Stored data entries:
======
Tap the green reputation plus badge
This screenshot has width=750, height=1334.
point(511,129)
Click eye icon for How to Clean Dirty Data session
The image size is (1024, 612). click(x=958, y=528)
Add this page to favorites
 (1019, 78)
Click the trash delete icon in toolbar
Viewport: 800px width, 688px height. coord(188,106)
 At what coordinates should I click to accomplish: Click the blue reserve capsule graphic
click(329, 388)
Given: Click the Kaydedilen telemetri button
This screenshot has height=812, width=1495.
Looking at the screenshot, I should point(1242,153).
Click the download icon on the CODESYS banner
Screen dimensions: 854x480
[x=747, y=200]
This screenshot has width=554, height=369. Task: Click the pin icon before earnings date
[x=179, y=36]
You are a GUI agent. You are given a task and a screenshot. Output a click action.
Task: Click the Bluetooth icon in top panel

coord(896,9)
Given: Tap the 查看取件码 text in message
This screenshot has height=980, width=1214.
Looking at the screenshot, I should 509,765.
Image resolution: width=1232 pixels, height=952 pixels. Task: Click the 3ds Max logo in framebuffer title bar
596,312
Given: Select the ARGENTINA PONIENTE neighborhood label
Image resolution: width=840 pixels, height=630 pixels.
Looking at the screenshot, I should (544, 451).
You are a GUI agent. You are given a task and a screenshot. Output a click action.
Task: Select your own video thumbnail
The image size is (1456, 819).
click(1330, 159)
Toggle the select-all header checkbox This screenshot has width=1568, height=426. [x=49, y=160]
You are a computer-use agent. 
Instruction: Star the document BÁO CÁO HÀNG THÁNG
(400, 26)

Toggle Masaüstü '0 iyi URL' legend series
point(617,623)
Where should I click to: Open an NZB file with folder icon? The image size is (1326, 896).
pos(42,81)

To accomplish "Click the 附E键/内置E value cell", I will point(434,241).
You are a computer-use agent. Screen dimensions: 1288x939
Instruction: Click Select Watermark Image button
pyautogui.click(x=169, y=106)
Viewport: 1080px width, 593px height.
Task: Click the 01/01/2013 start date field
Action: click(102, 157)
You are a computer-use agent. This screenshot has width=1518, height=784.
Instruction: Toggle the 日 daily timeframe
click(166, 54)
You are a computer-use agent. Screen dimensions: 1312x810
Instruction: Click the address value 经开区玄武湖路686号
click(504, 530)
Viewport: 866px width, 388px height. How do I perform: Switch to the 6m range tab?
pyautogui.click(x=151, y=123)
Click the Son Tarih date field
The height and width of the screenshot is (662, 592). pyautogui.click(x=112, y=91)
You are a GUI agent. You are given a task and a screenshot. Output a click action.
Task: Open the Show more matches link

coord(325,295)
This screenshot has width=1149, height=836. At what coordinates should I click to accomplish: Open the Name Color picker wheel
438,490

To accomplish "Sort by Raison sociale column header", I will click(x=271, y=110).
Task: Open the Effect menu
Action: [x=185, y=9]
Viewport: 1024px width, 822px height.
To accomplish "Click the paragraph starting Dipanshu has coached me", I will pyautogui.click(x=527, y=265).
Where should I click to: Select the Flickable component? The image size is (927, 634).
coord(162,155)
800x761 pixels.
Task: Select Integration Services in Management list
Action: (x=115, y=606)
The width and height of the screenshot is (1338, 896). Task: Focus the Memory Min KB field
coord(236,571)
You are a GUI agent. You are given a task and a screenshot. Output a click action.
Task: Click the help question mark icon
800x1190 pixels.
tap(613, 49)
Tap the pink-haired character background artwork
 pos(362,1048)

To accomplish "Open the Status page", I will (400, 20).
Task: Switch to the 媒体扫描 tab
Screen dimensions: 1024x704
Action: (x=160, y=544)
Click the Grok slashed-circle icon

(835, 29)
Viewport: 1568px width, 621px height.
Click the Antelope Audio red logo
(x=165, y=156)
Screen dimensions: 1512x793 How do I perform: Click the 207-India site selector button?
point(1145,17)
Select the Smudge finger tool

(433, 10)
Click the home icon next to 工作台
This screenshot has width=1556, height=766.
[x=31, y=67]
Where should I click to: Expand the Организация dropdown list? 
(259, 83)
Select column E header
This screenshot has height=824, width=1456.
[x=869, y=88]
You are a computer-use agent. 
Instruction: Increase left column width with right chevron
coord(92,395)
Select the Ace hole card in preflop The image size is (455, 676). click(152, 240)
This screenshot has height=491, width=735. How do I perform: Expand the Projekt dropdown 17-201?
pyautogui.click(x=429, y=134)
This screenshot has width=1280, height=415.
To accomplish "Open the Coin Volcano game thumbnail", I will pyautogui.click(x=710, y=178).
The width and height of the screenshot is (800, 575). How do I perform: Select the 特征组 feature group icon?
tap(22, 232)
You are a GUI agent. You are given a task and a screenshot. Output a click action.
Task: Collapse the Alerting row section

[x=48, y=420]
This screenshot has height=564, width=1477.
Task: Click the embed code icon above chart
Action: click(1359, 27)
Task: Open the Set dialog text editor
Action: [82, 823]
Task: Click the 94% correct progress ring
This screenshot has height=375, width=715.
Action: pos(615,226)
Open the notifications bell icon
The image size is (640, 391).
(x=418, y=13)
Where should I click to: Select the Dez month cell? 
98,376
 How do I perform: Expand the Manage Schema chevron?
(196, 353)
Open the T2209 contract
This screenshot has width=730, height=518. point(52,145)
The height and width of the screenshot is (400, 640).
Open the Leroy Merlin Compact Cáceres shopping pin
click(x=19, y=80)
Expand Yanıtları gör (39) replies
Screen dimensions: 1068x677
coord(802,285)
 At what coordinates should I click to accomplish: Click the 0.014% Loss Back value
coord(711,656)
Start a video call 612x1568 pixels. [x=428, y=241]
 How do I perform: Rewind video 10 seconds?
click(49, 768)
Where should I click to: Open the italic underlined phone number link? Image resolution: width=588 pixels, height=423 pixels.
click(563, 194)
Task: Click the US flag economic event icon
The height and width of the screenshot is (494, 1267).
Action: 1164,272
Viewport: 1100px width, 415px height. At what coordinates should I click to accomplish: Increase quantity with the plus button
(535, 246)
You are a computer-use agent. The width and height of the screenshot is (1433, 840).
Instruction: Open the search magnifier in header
======
*About this task*
Each entry is to be output exactly as it was written.

*Exercise solution*
Tap the green reputation plus badge
This screenshot has width=750, height=1334.
point(511,129)
Click eye icon for How to Clean Dirty Data session
The image size is (1024, 612). click(x=958, y=528)
Add this page to favorites
 (1019, 78)
Click the trash delete icon in toolbar
Viewport: 800px width, 688px height. coord(188,106)
 At what coordinates should I click to accomplish: Click the blue reserve capsule graphic
click(329, 388)
Given: Click the Kaydedilen telemetri button
This screenshot has height=812, width=1495.
Looking at the screenshot, I should point(1242,153).
Click the download icon on the CODESYS banner
Screen dimensions: 854x480
[x=747, y=200]
This screenshot has width=554, height=369. Task: Click the pin icon before earnings date
[x=179, y=36]
You are a GUI agent. You are given a task and a screenshot. Output a click action.
Task: Click the Bluetooth icon in top panel

coord(896,9)
Given: Tap the 查看取件码 text in message
This screenshot has height=980, width=1214.
Looking at the screenshot, I should 509,765.
Image resolution: width=1232 pixels, height=952 pixels. Task: Click the 3ds Max logo in framebuffer title bar
596,312
Given: Select the ARGENTINA PONIENTE neighborhood label
Image resolution: width=840 pixels, height=630 pixels.
Looking at the screenshot, I should (544, 451).
You are a GUI agent. You are given a task and a screenshot. Output a click action.
Task: Select your own video thumbnail
The image size is (1456, 819).
click(1330, 159)
Toggle the select-all header checkbox This screenshot has width=1568, height=426. [x=49, y=160]
You are a computer-use agent. 
Instruction: Star the document BÁO CÁO HÀNG THÁNG
(400, 26)

Toggle Masaüstü '0 iyi URL' legend series
point(617,623)
Where should I click to: Open an NZB file with folder icon? The image size is (1326, 896).
pos(42,81)

To accomplish "Click the 附E键/内置E value cell", I will point(434,241).
You are a computer-use agent. Screen dimensions: 1288x939
Instruction: Click Select Watermark Image button
pyautogui.click(x=169, y=106)
Viewport: 1080px width, 593px height.
Task: Click the 01/01/2013 start date field
Action: click(102, 157)
You are a computer-use agent. This screenshot has width=1518, height=784.
Instruction: Toggle the 日 daily timeframe
click(166, 54)
You are a computer-use agent. Screen dimensions: 1312x810
Instruction: Click the address value 经开区玄武湖路686号
click(504, 530)
Viewport: 866px width, 388px height. How do I perform: Switch to the 6m range tab?
pyautogui.click(x=151, y=123)
Click the Son Tarih date field
The height and width of the screenshot is (662, 592). pyautogui.click(x=112, y=91)
You are a GUI agent. You are given a task and a screenshot. Output a click action.
Task: Open the Show more matches link

coord(325,295)
This screenshot has width=1149, height=836. At what coordinates should I click to accomplish: Open the Name Color picker wheel
438,490

To accomplish "Sort by Raison sociale column header", I will click(x=271, y=110).
Task: Open the Effect menu
Action: [x=185, y=9]
Viewport: 1024px width, 822px height.
To accomplish "Click the paragraph starting Dipanshu has coached me", I will pyautogui.click(x=527, y=265).
Where should I click to: Select the Flickable component? The image size is (927, 634).
coord(162,155)
800x761 pixels.
Task: Select Integration Services in Management list
Action: (x=115, y=606)
The width and height of the screenshot is (1338, 896). Task: Focus the Memory Min KB field
coord(236,571)
You are a GUI agent. You are given a task and a screenshot. Output a click action.
Task: Click the help question mark icon
800x1190 pixels.
tap(613, 49)
Tap the pink-haired character background artwork
 pos(362,1048)

To accomplish "Open the Status page", I will (400, 20).
Task: Switch to the 媒体扫描 tab
Screen dimensions: 1024x704
Action: (x=160, y=544)
Click the Grok slashed-circle icon

(835, 29)
Viewport: 1568px width, 621px height.
Click the Antelope Audio red logo
(x=165, y=156)
Screen dimensions: 1512x793 How do I perform: Click the 207-India site selector button?
point(1145,17)
Select the Smudge finger tool

(433, 10)
Click the home icon next to 工作台
This screenshot has width=1556, height=766.
[x=31, y=67]
Where should I click to: Expand the Организация dropdown list? 
(259, 83)
Select column E header
This screenshot has height=824, width=1456.
[x=869, y=88]
You are a computer-use agent. 
Instruction: Increase left column width with right chevron
coord(92,395)
Select the Ace hole card in preflop The image size is (455, 676). click(152, 240)
This screenshot has height=491, width=735. How do I perform: Expand the Projekt dropdown 17-201?
pyautogui.click(x=429, y=134)
This screenshot has width=1280, height=415.
To accomplish "Open the Coin Volcano game thumbnail", I will pyautogui.click(x=710, y=178).
The width and height of the screenshot is (800, 575). How do I perform: Select the 特征组 feature group icon?
tap(22, 232)
You are a GUI agent. You are given a task and a screenshot. Output a click action.
Task: Collapse the Alerting row section

[x=48, y=420]
This screenshot has height=564, width=1477.
Task: Click the embed code icon above chart
Action: click(1359, 27)
Task: Open the Set dialog text editor
Action: [82, 823]
Task: Click the 94% correct progress ring
This screenshot has height=375, width=715.
Action: pos(615,226)
Open the notifications bell icon
The image size is (640, 391).
(x=418, y=13)
Where should I click to: Select the Dez month cell? 
98,376
 How do I perform: Expand the Manage Schema chevron?
(196, 353)
Open the T2209 contract
This screenshot has width=730, height=518. point(52,145)
The height and width of the screenshot is (400, 640).
Open the Leroy Merlin Compact Cáceres shopping pin
click(x=19, y=80)
Expand Yanıtları gör (39) replies
Screen dimensions: 1068x677
coord(802,285)
 At what coordinates should I click to accomplish: Click the 0.014% Loss Back value
coord(711,656)
Start a video call 612x1568 pixels. [x=428, y=241]
 How do I perform: Rewind video 10 seconds?
click(49, 768)
Where should I click to: Open the italic underlined phone number link? Image resolution: width=588 pixels, height=423 pixels.
click(563, 194)
Task: Click the US flag economic event icon
The height and width of the screenshot is (494, 1267).
Action: 1164,272
Viewport: 1100px width, 415px height. At what coordinates should I click to accomplish: Increase quantity with the plus button
(535, 246)
You are a computer-use agent. The width and height of the screenshot is (1433, 840).
Instruction: Open the search magnifier in header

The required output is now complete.